Пролог
В густом и сладковато-пряном воздухе, щедро приправленном солнцем и яркими красками, виртуозный полет бабочки – часть умопомрачительной картины жизни, богатой на незначительные события, интересные лишь для тех, у кого есть время их наблюдать.
Собственно, порхает она, не задумываясь над тем, для чего порхает. Так устроена природа – бабочка должна лететь. И, прежде чем лишится крылышек, она совершит удивительное путешествие, повидав много людей, домов и цветов. И много неба, которое в разных уголках земли и само разное. Даст бог, к зиме успокоится и заснет. Но об этом ей ничего не известно.
Что вообще может знать эта единственная бабочка? Темно-синие крылышки подрагивают от ветра, и, кажется, ее немного сносит в сторону. Впрочем, борьба также часть устройства природы. Исключительно до того времени, пока бабочка не поймана сачком. И не пришпилена булавкой на полотно. Для чего? Неизвестно.
Она еще трепыхается. Она еще надеется вырваться. Но есть в этих движениях страшная глазу и осознанию обреченность. Мальчишка, поймавший ее, берет двумя пальцами тельце, чтобы не повредить изумительный узор крылышек. Подносит к глазам и произносит: «Ну и погляди, какая красавица! Такой у меня не было!»
Она все еще продолжает сражаться. И не понимает, что уже обречена.

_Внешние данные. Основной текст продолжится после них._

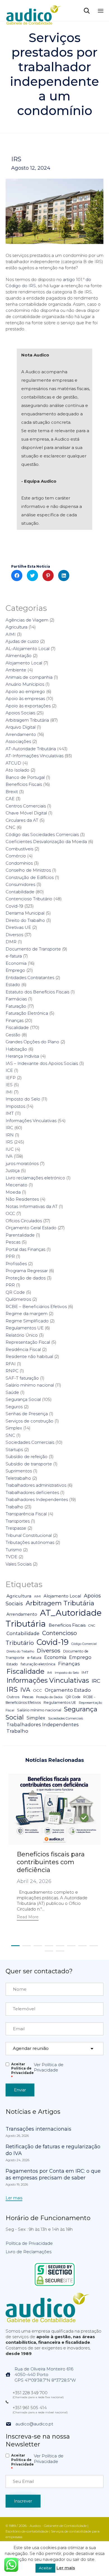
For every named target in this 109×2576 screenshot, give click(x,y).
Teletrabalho (18, 1478)
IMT (10, 1113)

С той минуты, как посажена в склянку, у нее не осталось шансов. Она бьется о прозрачные стенки, не видя перед собой преграды. Но в склянке даже и воздух иной. Гуще, тяжелее, горячее, им нельзя надышаться, и от него болит ее хрупкое тельце.

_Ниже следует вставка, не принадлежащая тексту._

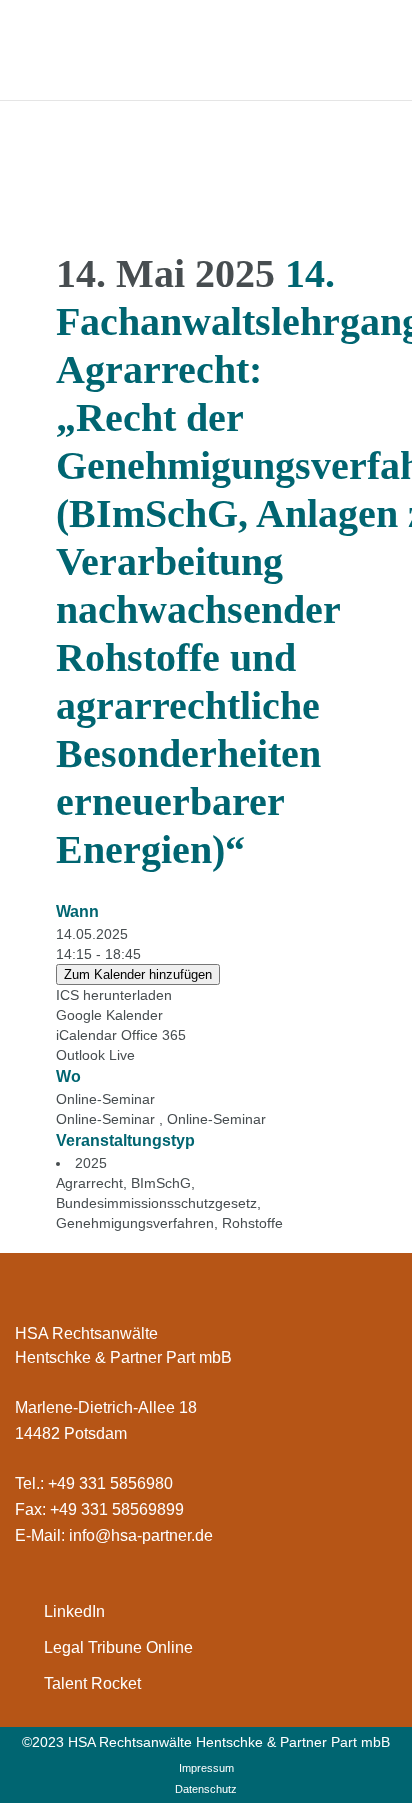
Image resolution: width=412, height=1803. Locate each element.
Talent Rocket (92, 1683)
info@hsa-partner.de (141, 1535)
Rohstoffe (252, 1223)
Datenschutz (206, 1789)
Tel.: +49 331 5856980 (94, 1483)
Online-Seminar (105, 1099)
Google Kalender (109, 1015)
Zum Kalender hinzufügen (138, 974)
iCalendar (86, 1035)
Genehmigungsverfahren (135, 1223)
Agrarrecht (89, 1183)
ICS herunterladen (114, 995)
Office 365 (153, 1035)
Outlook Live (95, 1055)
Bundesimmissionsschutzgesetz (156, 1203)
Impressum (206, 1768)
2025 (91, 1163)
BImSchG (161, 1183)
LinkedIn (74, 1611)
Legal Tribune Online (118, 1647)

«К чему она тебе? – раздается рядом еще один голос. – Мало тех, что висят в кабинете твоего отца?»
«Но такой ведь там нет, - удивляется первый. – Вот поглядишь. Придем домой, приколю ее булавкой. А потом под стекло».
Бабочка не разбирает слов. Голоса пугают ее. Она не помнит того, как порхала под солнцем. И не знает того, что больше ей не порхать. Она не может остановиться – это напоминает агонию. Взмахи крыльев становятся чаще. Боль от ударов теперь уже не покидает ее. До того мгновения, пока склянка вдруг сама не приходит в движение. Она не видит этого. Не чувствует. Склянка летит над дорожкой, крышка откатывается в сторону. И бабочка находит выход. Отныне она свободна.
«Зачем?» - раздается голос ловца.
«Пусть лучше летает», - отвечает тот, кто минуту назад выбил склянку из рук первого.
«Совсем с ума сошел! – восклицает мальчишка с сачком и подбирает с земли сосуд. – Больше я с тобой гулять не буду. Только портишь все!»
А не все ли равно, что он портит? Обиженный уходит прочь. Непонятый остается. Остается и долго-долго смотрит в небо, даже не подозревая, что в разных уголках земли оно разное. Как и воздух – везде непохожий. В траве что-то звенит, отчего на душе становится легче. Будто бы освободив бабочку, освободился сам. Сразился с ветряной мельницей и вышел победителем из этой схватки. В жизни так часто приходится бороться с ветряными мельницами, что уже и не отличить, какое из сражений действительно важно.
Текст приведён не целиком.